Davide Zanichelli liquida la “cabina di regia” su cultura e marketing territoriale in modo sbrigativo. “Cosa ci dice la storia degli ultimi due decenni di Reggio? Che questo modello qui non è praticabile”. Perché? Risposta: perché a Reggio in tanti ci hanno provato e hanno fallito. E allora? Riprovateci, diamine! Se non altro perché il fare rete è, da almeno due decenni, per tutti gli amministratori reggiani che si sono succeduti, il nostro problema non risolto n.1 rispetto alle città vicine che sono cresciute.
Ma per Zanichelli, anche solo il parlarne, non servirebbe e non sarebbe interessante? Per lui, forse. E ci parla dei tre pilastri della saggezza di “un pensiero non verticistico ma distributivo”: l’amministrazione pubblica (luogo delle risorse), i privati (luogo della partecipazione economica), le Fondazioni (luogo della progettazione culturale e di sintesi auspicabile tra pubblico e privato). Dunque, l’amministrazione pubblica delega la progettualità e, fondamentalmente, paga; da qui l’abolizione di assessorato cultura con funzione di rete tra istituzioni culturali. Anche se il modo di lavorare prima dell’ultimo ventennio, appunto, era esattamente opposto. Tra l’altro, aggiungo, facendo saltare una progettazione radicata in seno all’amministrazione, si rischia di perdere il tratto distintivo di elaborazione collettiva e partecipativa che dovrebbe contraddistinguerla rispetto a quella di una qualsiasi azienda privata. All’insediamento della prima e della seconda giunta Delrio, per esempio, c’erano stati gli Stati Generali della cultura reggiana: In ascolto. Oggi? Nulla. Mi chiedo: siamo ancora la città delle persone o no? Se chi lavora nelle istituzioni culturali è solo un esecutore testamentario di progetti altrui, di che cultura e socialità e partecipazione e città delle persone stiamo parlando?
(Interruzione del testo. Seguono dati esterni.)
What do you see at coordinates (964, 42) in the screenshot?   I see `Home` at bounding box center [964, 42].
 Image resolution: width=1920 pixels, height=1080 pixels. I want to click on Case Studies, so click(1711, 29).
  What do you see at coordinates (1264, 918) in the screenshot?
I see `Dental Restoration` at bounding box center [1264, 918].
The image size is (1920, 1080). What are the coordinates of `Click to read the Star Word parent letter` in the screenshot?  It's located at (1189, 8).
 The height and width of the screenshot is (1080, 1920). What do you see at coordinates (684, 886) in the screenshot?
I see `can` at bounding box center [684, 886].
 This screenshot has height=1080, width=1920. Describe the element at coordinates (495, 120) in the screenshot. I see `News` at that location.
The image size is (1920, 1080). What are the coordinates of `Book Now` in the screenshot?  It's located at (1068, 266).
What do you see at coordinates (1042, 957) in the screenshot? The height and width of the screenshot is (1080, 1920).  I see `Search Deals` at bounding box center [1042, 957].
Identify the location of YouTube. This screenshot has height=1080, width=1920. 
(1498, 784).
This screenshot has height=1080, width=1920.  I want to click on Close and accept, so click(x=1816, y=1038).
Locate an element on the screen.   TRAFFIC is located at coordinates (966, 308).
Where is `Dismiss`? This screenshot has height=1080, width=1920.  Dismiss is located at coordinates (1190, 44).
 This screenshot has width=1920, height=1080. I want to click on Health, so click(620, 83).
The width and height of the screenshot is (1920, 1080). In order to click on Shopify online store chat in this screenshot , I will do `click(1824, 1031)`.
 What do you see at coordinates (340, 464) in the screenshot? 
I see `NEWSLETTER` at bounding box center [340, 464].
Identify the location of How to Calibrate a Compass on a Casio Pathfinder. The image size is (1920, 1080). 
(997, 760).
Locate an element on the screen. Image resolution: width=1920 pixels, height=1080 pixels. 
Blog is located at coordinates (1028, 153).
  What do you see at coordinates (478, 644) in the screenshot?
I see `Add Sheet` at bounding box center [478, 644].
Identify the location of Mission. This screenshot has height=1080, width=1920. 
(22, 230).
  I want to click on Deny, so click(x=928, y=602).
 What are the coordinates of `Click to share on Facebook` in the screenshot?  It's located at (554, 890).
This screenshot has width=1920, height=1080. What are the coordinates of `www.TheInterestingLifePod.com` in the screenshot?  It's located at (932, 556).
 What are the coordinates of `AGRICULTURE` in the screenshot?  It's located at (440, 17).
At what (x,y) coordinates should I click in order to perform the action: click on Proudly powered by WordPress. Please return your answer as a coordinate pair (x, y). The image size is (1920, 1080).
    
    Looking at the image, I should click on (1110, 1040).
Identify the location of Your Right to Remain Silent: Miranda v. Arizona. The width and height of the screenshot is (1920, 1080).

Il secondo pilastro: i privati. Domanda secca: perché Maramotti o chi per lui, dovrebbero investire su progetti culturali e di marketing territoriale che non fanno rete come nelle città a noi vicine, per esempio coi loro festival? Specie quando lui e la sua Fondazione, da soli, fanno da anni meglio e di più di Palazzo Magnani? Basterà la presenza nella commissione scientifica di Palazzo Magnani di Belpoliti?
Terzo pilastro: le Fondazioni. Zanichelli disegna un mondo culturale che si gioca sulla qualità intesa innanzitutto come rapporti tra Fondazioni: I Teatri, la Danza, Palazzo Magnani. E poi, magari, Mazzotta, la Maramotti e altre che verranno. Sicuri che siano solo le Fondazioni i luoghi di progettazione culturale di una città? Non saranno troppo pochi? Cultura non è anche un processo che può essere creato, pensato, inventato da un’intera comunità? A Reggio non dicevamo che cultura è essenzialmente quello che si fa e come si fa? A partire dal lavoro? Ancora: tra le Fondazioni reggiane, Zanichelli dimentica di parlare di Reggio Children: come si fa a fare seri progetti culturali e di marketing territoriale senza partire da lì? Dal nostro brand numero uno?
Vent’anni fa. Parliamone, invece. Buona parte della nostra vita culturale è legata, nel bene e nel male, alle sorti del Pci, poi Ds, poi Pd. Con la nascita a freddo del Pd avviene la separazione tra formazione (Reggio Children, Ds) e cultura (Assessorato Catellani, Margherita). Da allora tanti amministratori hanno cercato di rimetterle insieme le due parti perché hanno rappresentato da sempre la nostra forza e identità. Invece la mano sinistra e la mano destra continuano anche oggi a muoversi senza che nessuno veda l’altra. Tutte le amministrazioni hanno fallito. Per vent’anni. Zanichelli ha ragione. Ma ciò non significa che si debba fallire all’infinito. Come sembra si sia rassegnato Zanichelli. Chiediamoci perché hanno fallito. Seriamente. Insomma, facciamoli, ‘sti Stati Generali della Cultura! E’ vero, l’identità culturale di una città si costruisce coi tempi necessari e puntando sulla qualità, Zanichelli, ma anche discutendo insieme. Seriamente. Senza paura.